• _TASK DETAILS_:
Give the entries back exactly, dropping each image.

• _Collected data_:
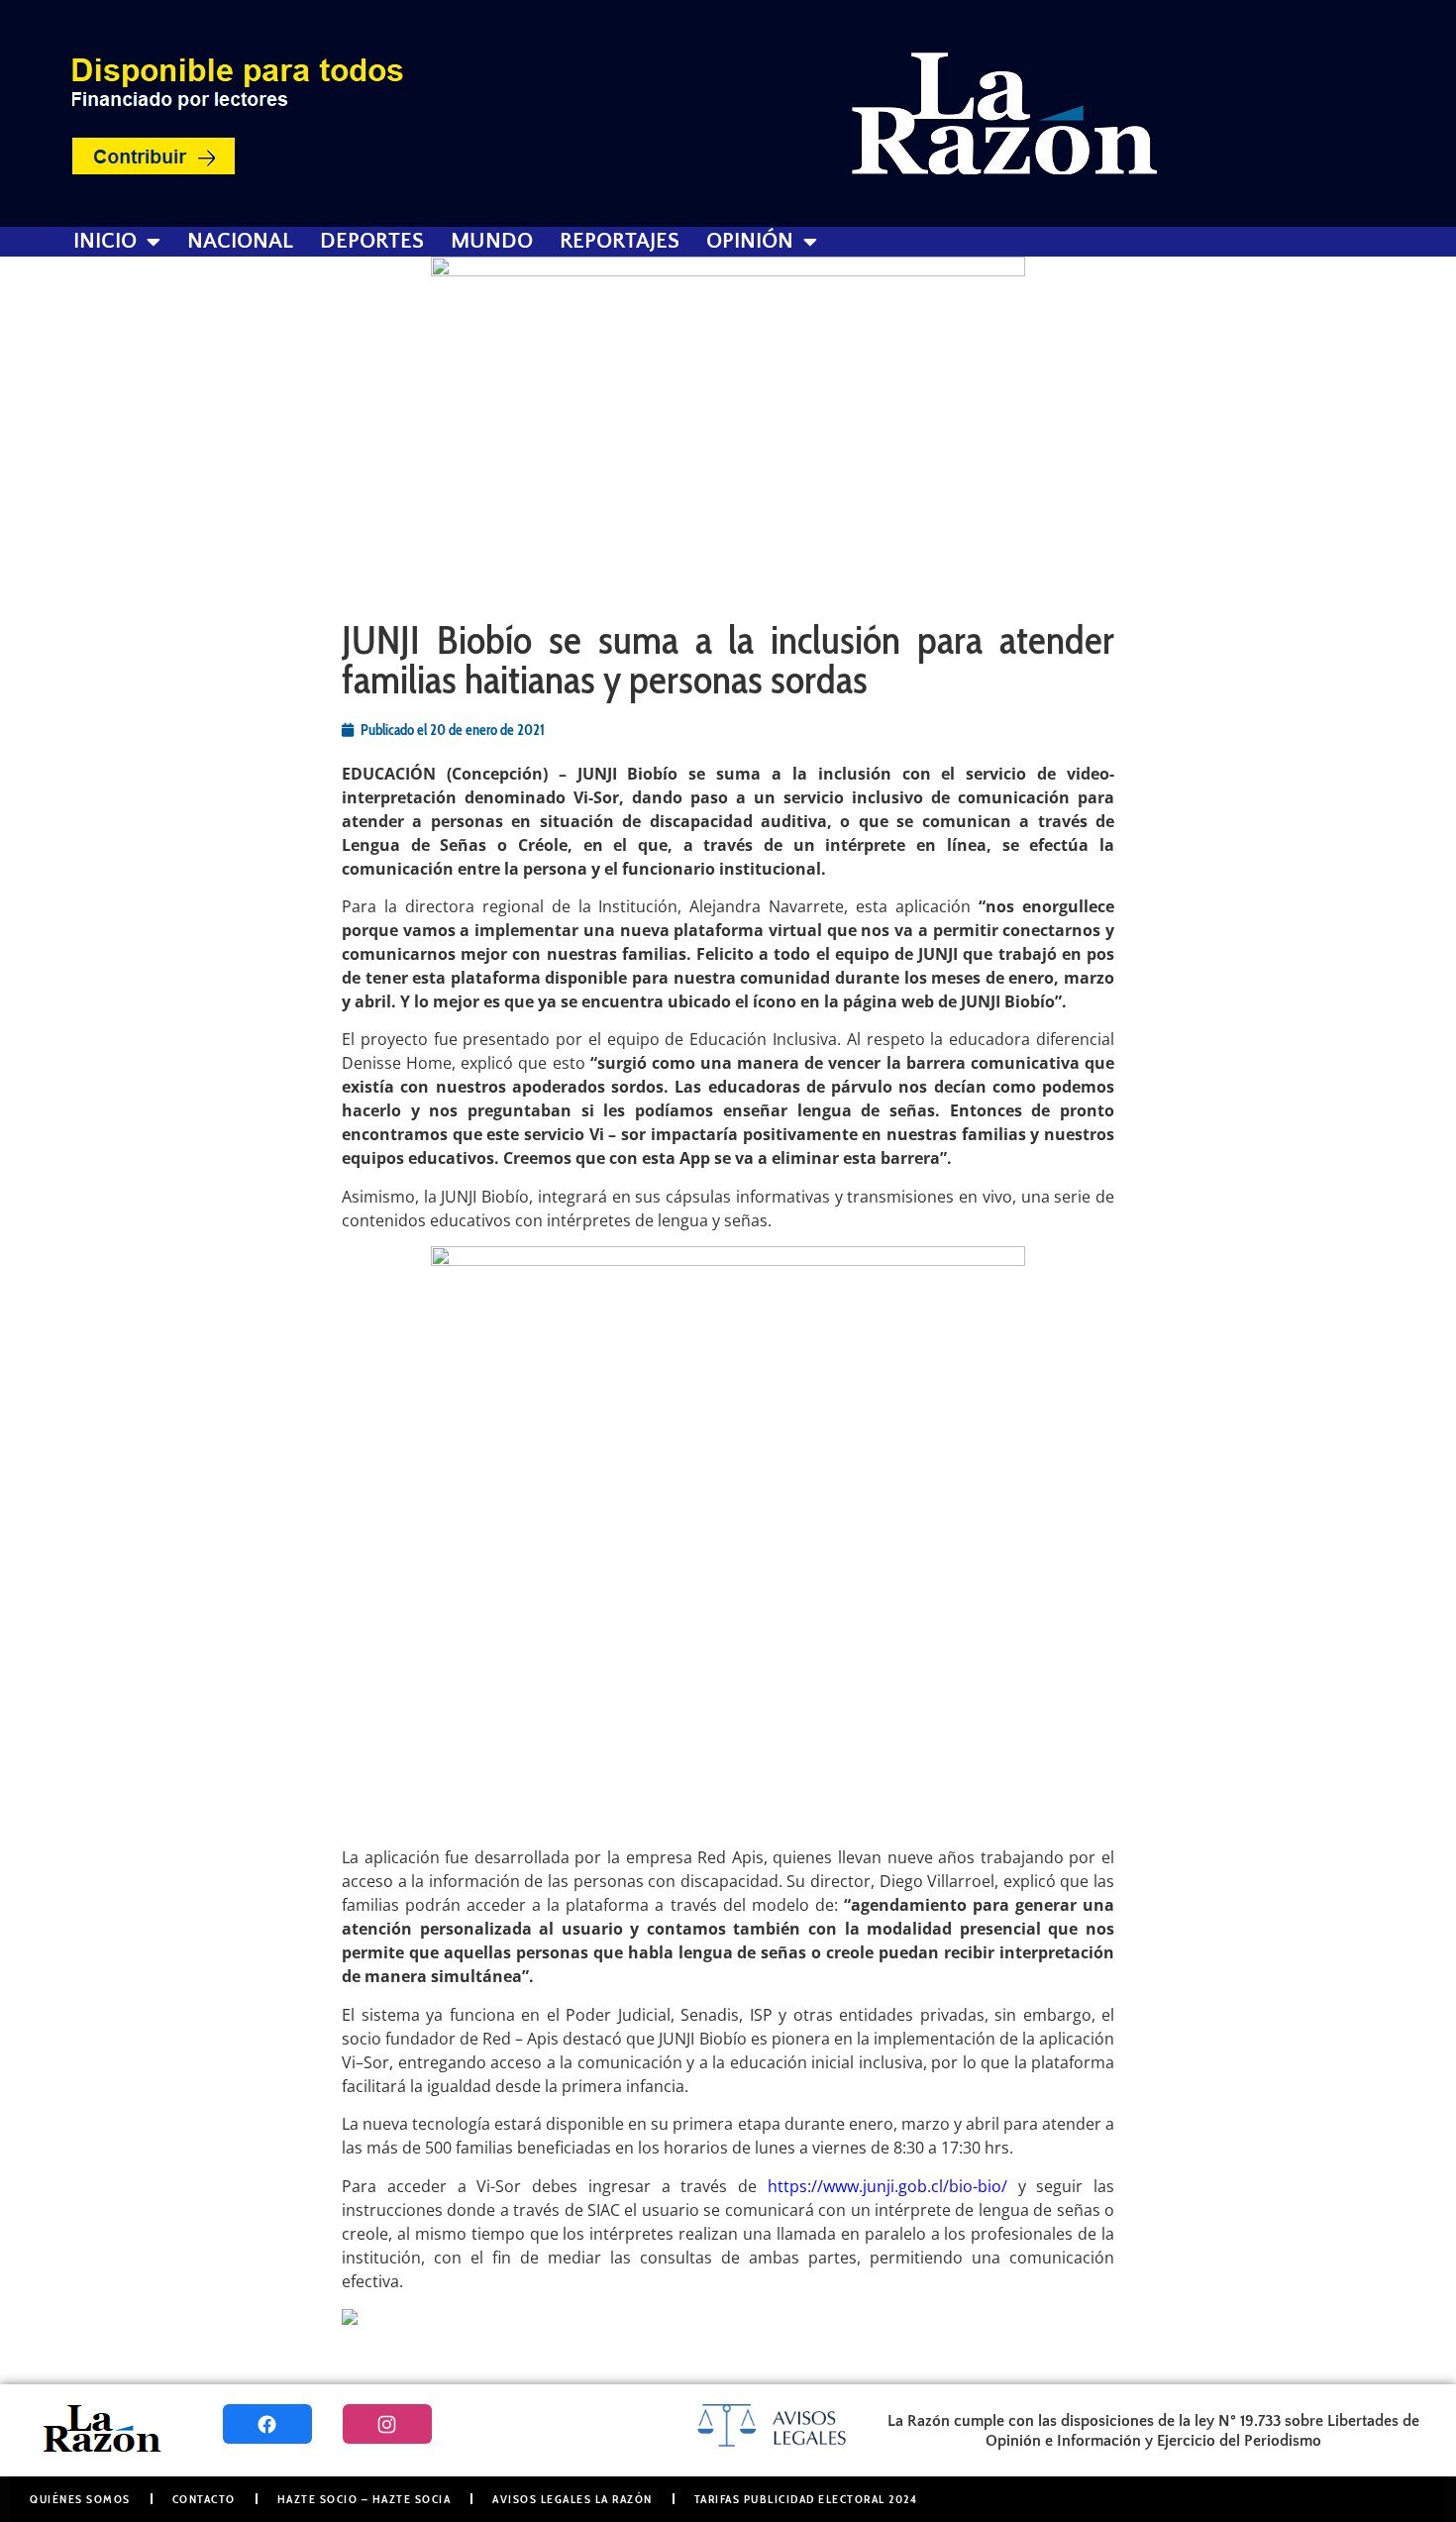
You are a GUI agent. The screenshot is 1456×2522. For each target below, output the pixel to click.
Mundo (492, 242)
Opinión (749, 242)
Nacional (240, 242)
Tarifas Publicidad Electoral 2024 (806, 2498)
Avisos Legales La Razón (572, 2498)
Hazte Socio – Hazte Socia (364, 2498)
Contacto (204, 2498)
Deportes (372, 242)
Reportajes (619, 242)
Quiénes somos (80, 2498)
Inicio (105, 242)
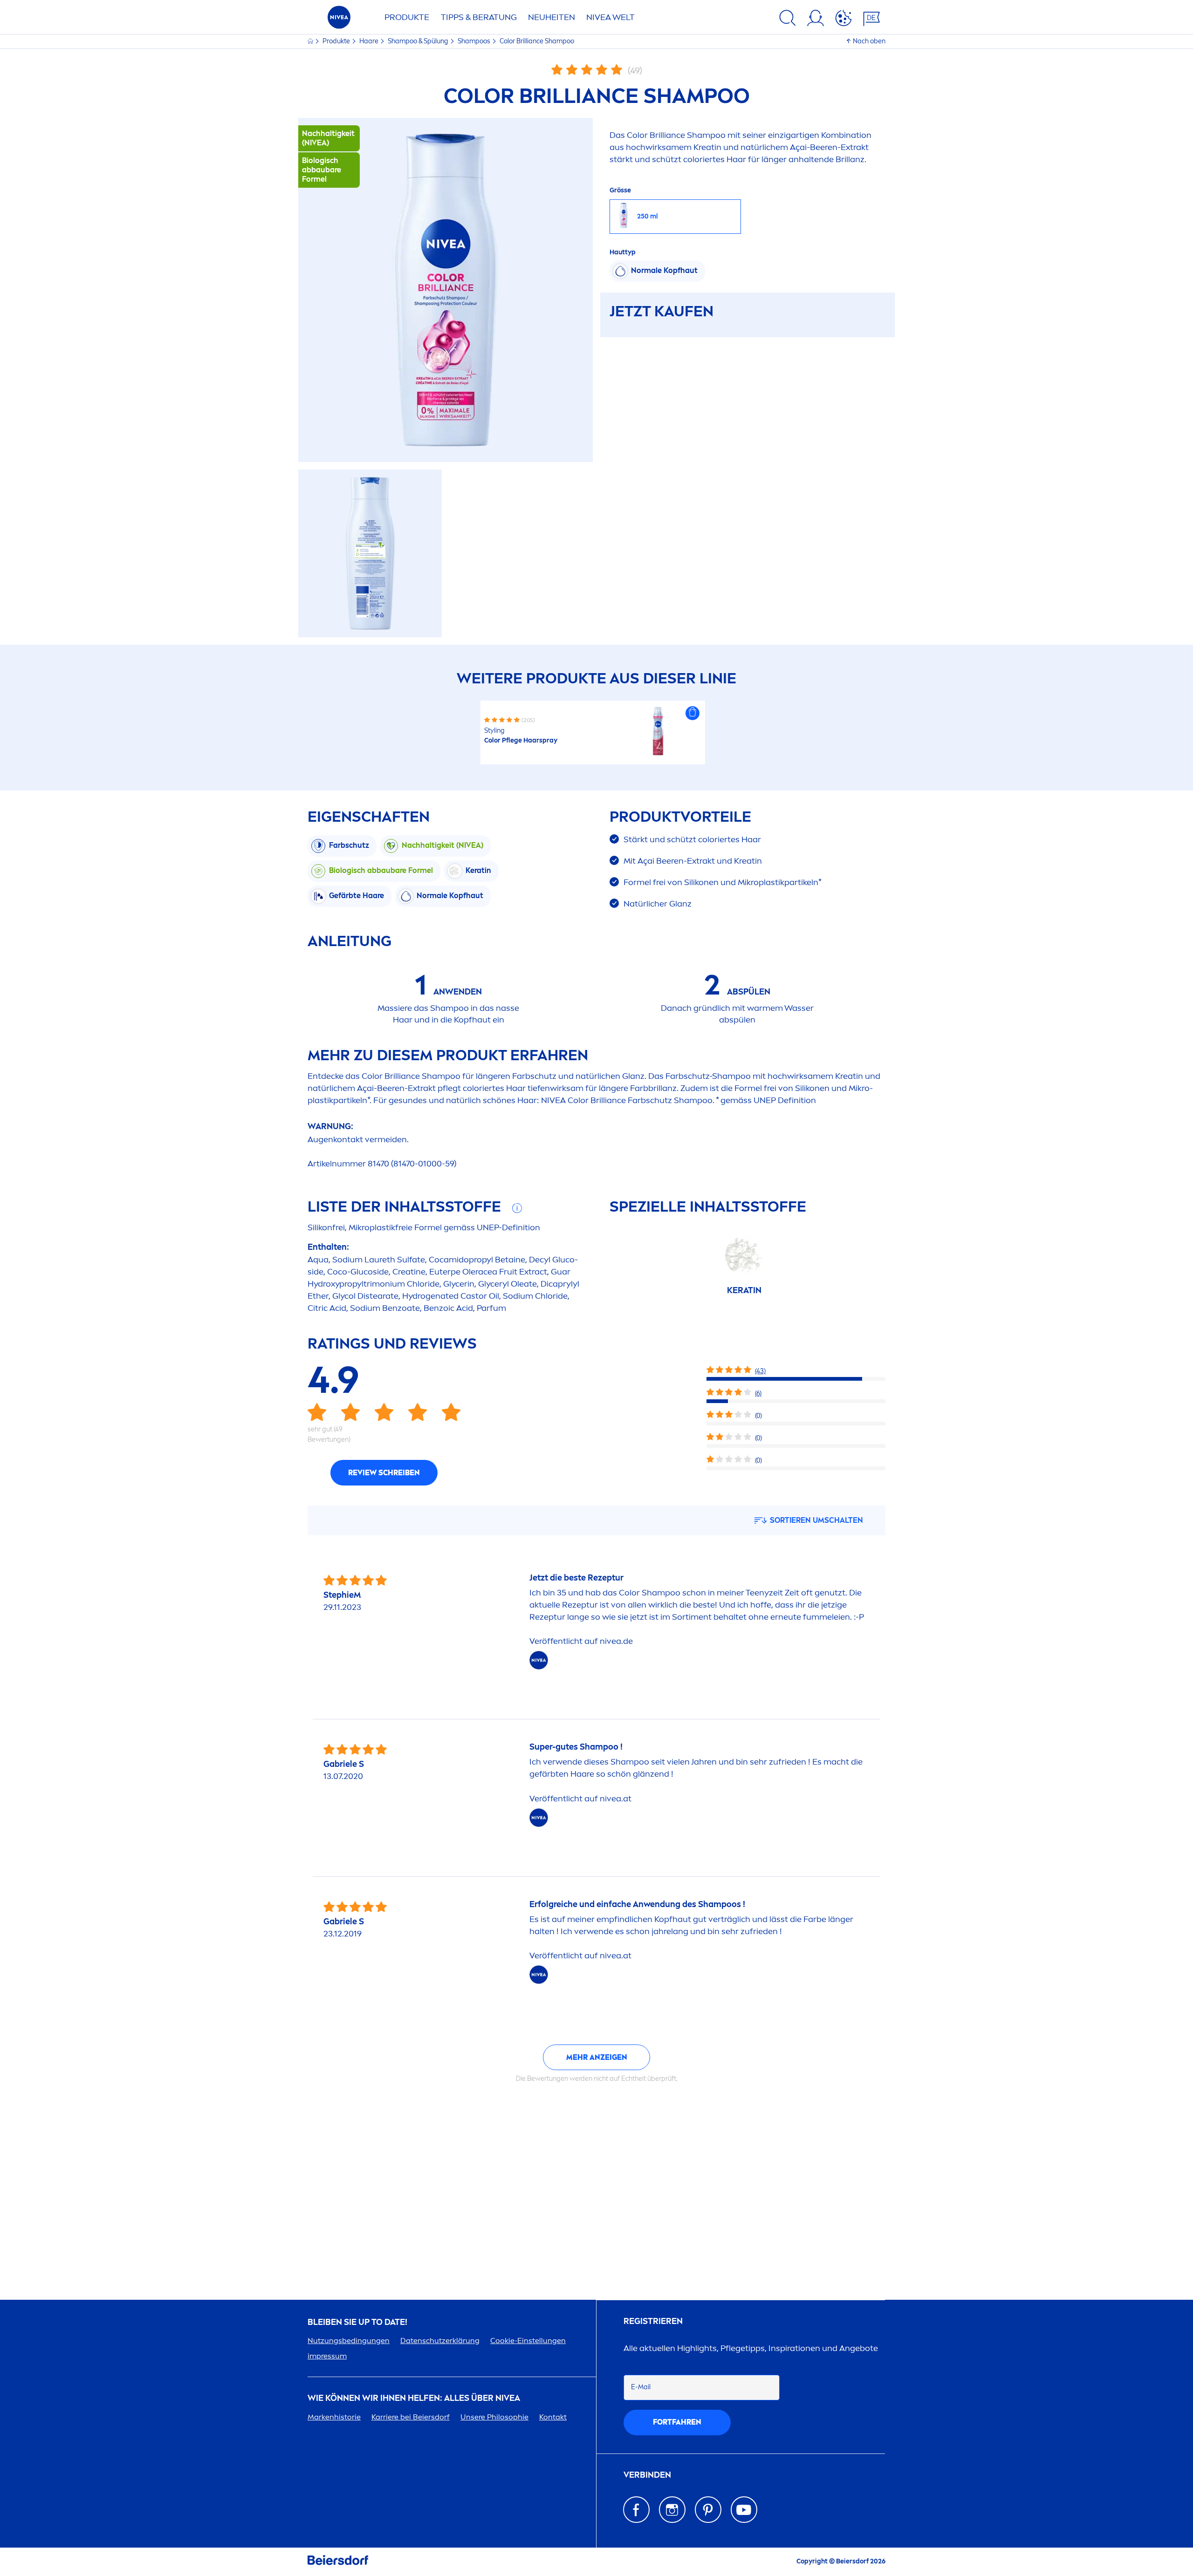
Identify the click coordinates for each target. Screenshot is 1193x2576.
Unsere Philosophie (494, 2416)
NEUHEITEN (551, 17)
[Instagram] (672, 2509)
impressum (327, 2355)
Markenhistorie (334, 2416)
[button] (692, 713)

• _TASK RESPONSE_:
You are a GUI agent. The screenshot is 1456×2522. For each target below, output the pixel to click.
Mundo (492, 242)
Opinión (749, 242)
Nacional (240, 242)
Tarifas Publicidad Electoral 2024 (806, 2498)
Avisos Legales La Razón (572, 2498)
Hazte Socio – Hazte Socia (364, 2498)
Contacto (204, 2498)
Deportes (372, 242)
Reportajes (619, 242)
Quiénes somos (80, 2498)
Inicio (105, 242)
Identify the click coordinates for each target. Screenshot is 1193x2576.
Unsere Philosophie (494, 2416)
NEUHEITEN (551, 17)
[Instagram] (672, 2509)
impressum (327, 2355)
Markenhistorie (334, 2416)
[button] (692, 713)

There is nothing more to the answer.